## [Exercise]
Extract every line of the records below that contains the string "height".
· · · · · · ·
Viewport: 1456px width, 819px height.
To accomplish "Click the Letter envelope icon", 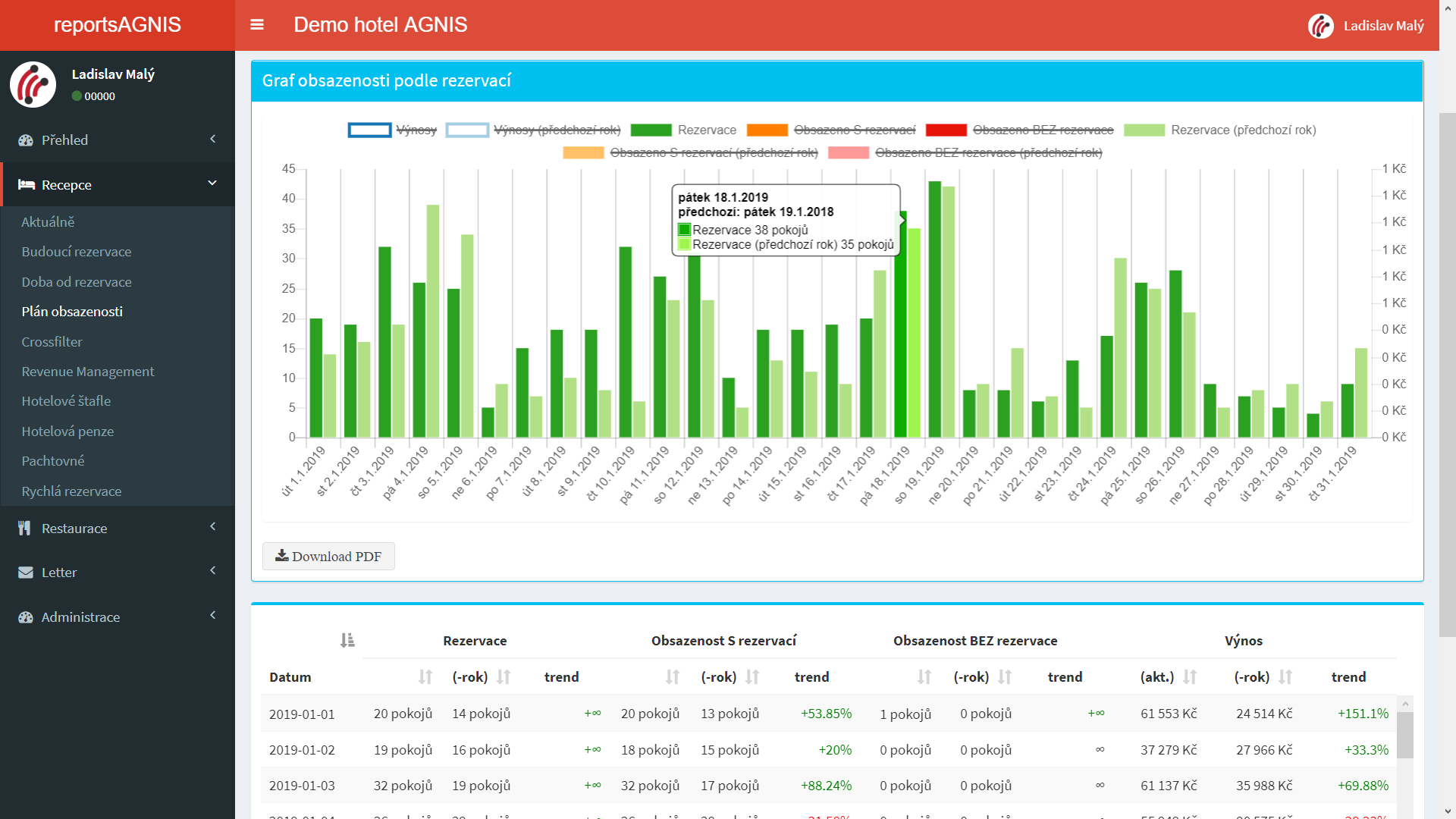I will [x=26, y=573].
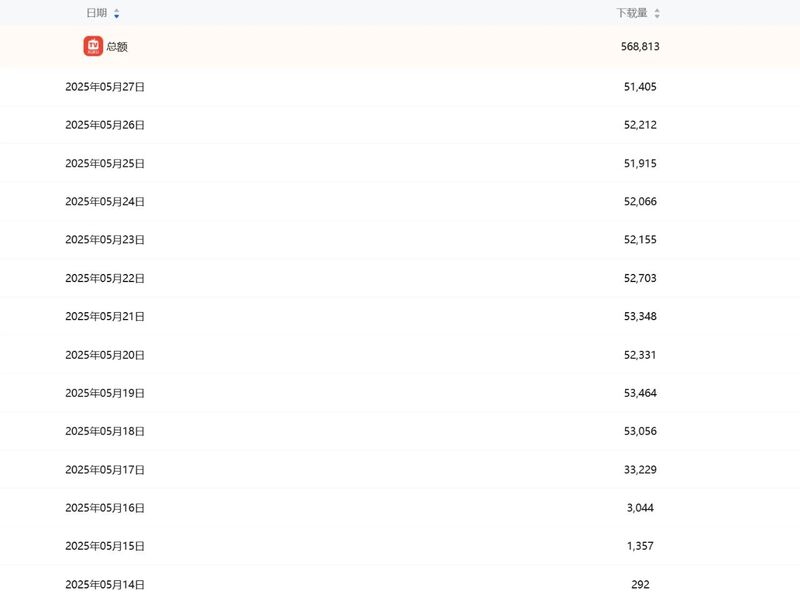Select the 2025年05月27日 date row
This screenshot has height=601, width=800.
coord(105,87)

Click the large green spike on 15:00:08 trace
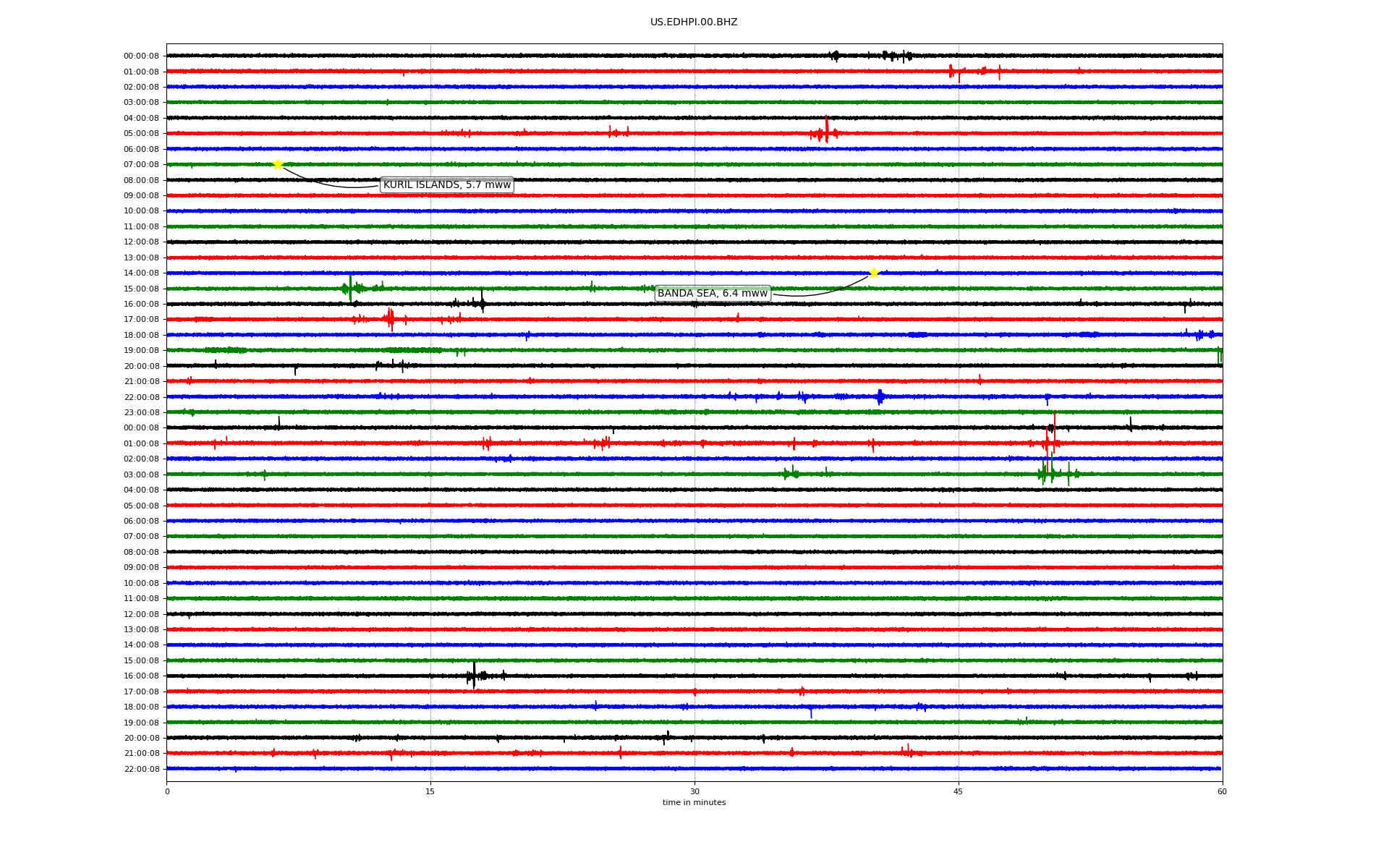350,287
· · · · · · ·
## [The answer]
Viewport: 1456px width, 819px height.
This screenshot has height=601, width=800.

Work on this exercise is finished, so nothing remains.